Apoyando mis manos sobre las ásperas paredes de ladrillos destruidos, intenté ponerme de pie. Percibí que mis piernas apenas podían sostenerme, pero ya no sabía si era por el dolor o por ese profundo miedo. Por un lado, el lacerante aroma a muerte y por otro ese tétrico miedo del demonio que no me dejaba dar un paso sin que el temblor me hiciera vibrar como si estuviera capturado en el frío de la Antártida. Pero claro, hubiera preferido sin dudas estar allí, antes que en las penumbras mismas de este infierno.

Solo se podían ver los rayos de luz tímida que se colaban entre los orificios carcomidos por la corrosión de los ladrillos. Pude reconocerme finalmente, parado en el medio de una inmensa y solitaria habitación sin ventanas. Sin conexiones al exterior de ningún tipo. Sin nada. Sin nada más allá de esa mugre, ese aroma del espanto y aquel terror que ya comenzaba a matarme.

Más despierto y despabilado, descubro que aquello que brotaba no era sudor, sino sangre. Mi propia sangre producto de un eminente golpe en el centro mismo de mi cabeza y de mi humanidad. Pude comprender el dolor, pero seguía sin saber quién me había lastimado con tanta furia, por qué motivo y, sobre todo, por qué estaba allí.

A lo lejos, detrás de lo que parecía haber sido alguna vez una cocina, se distinguía una puerta cerrada. No quería moverme hasta allí. Ninguna parte de mí estaba dispuesta a generar el menor impulso. Pero quedarme quieto no era solución. Entre mi atontamiento había logrado hacer ese simple y a su vez complejo elucubramiento.
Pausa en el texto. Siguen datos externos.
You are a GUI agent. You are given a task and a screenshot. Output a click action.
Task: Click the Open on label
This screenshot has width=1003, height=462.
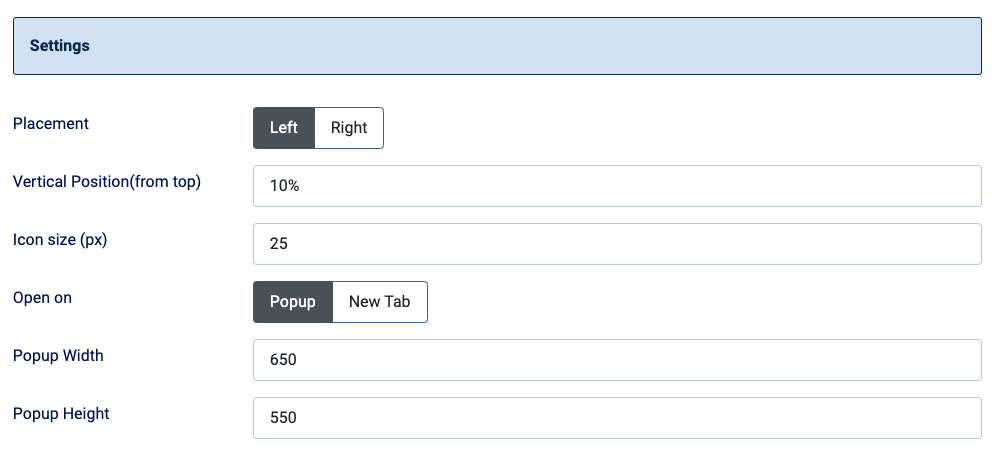coord(42,298)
Tomé coraje y me adentré a lo desconocido. Primero un pie, luego el otro. Y ese temblor. Por Dios, ese maldito temblor que no me dejaba respirar ni avanzar, no sin al menos sentir que el miedo me carcomía entre cada inspiración.

Pude ver en mi camino una hornalla llena de hollín y sobre ella, una pava agujereada que seguramente supo hacer alguna vez un rico y caliente mate. Qué bueno sería, pensé. Un caluroso y dulce mate como los que preparaba mi abuela. Jamás me gustó el mate, pero sin dudas hubiera cortado parte de ese amargo sabor a helada muerte que podía sentir entre cada inspiración.
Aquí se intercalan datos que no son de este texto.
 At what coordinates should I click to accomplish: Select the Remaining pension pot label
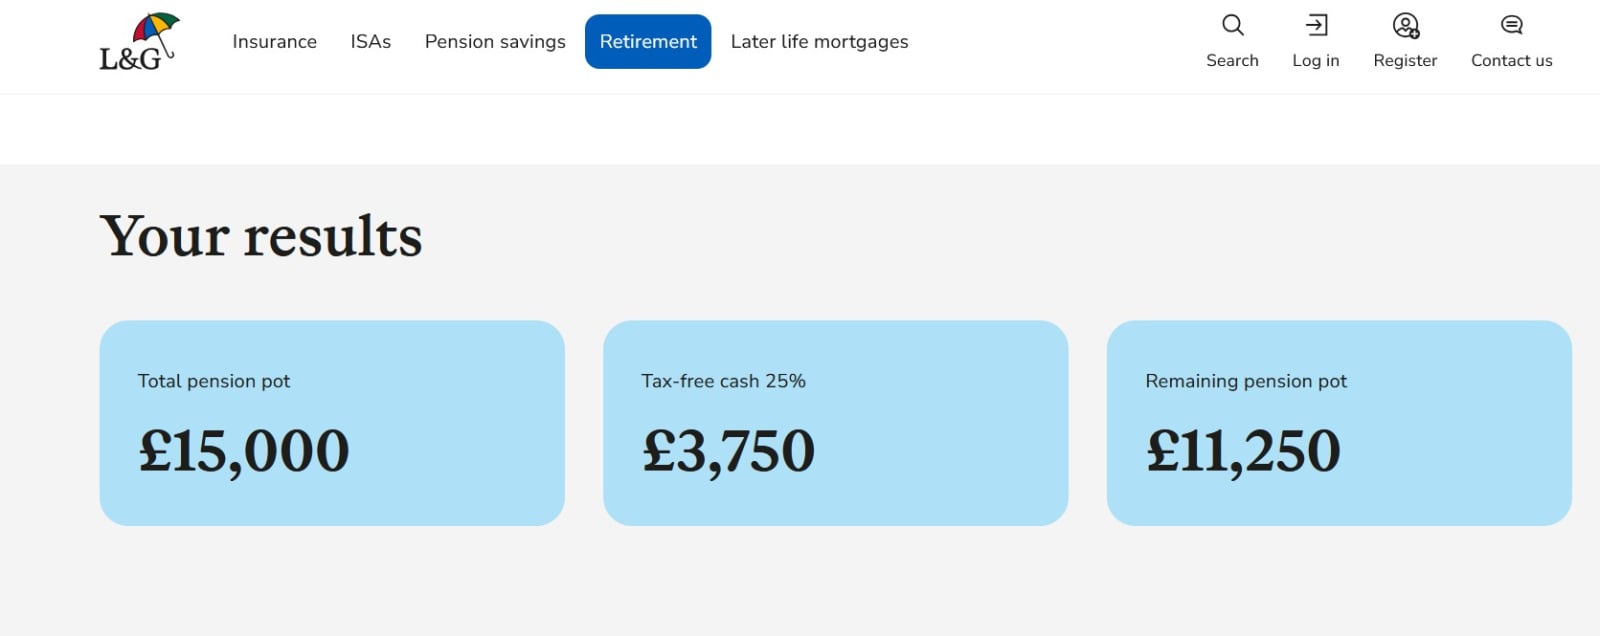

No había nada más, ni vasos, ni platos ni utensilios. Ningún mueble. Ni siquiera un mísero recuerdo de que alguna vez alguien hubiera habitado esas mohosas paredes llenas de recalcitrante terror.

Y allí estaba la puerta cerrada. Pero ¿Qué había del otro lado?

Nunca fui una persona de mucho valor. Más bien preferí siempre moverme sobre lo seguro. Sin mayores satisfacciones, pero tampoco riesgos. A esa altura y por lo hecho hasta el momento, me había recibido también en aquella materia pendiente del coraje. Tal vez hubiera sido preferible no tener que llegar hasta ese punto para lograrlo, pero no era momento para detenerse en semejantes tonterías.

Estaba yo, mi terror del demonio, mis temblores de miedo Antártico y esa puerta. Esa puerta al mismísimo abismo de mi angustia más profunda.

Era de madera. Para el apestoso estado de todo lo que estaba alrededor, se trataba de una sobria pero elegante puerta. No era material barato. No era ese pino rústico apenas amarronado de las puertas sin estilo. De hecho, aparentaba una madera distinguida de roble macizo. Tan macizo que parecía separar mucho más que un ambiente.

No sabía qué estaba haciendo allí, ni por qué. Pero de una cosa estaba seguro. Detrás de aquella puerta iba a abrirse, cualquiera fuere, el destino de mi vida.

Acerqué mi oído a las entrañas profundas del abismo. Pude sentir el frío roble. El macizo roble, centro del miedo Antártico. Pude escuchar calma. La nada misma del abismo. Ese sonido silencioso que anticipa el destino. Tal vez la muerte, pero seguro algo que difícilmente pudiera imaginar.

Acerco mi mano al pestillo, como atraído por un imán hacia lo inevitable, como deseando que todo esto termine de una buena vez, para bien o para mal.

No llegué a tocarlo, pero sin poder anticiparlo, un crujiente y agudo ruido a metales corroídos se hizo eco entre el silencio, y aquella puerta que jamás abrí por mis propios medios, comenzó a entornarse por las fuerzas mismas del infierno.

Y luego….

Una luz, una brillante luz encandiló mis sentidos. Todo se apagó por unos instantes.

Y aquí estoy, recostado sobre mi mullido colchón de primera marca que, pese a que las publicidades lo describen como “el mejor sueño asegurado”, me regaló la peor noche de mi vida y que sin dudas, jamás olvidaré.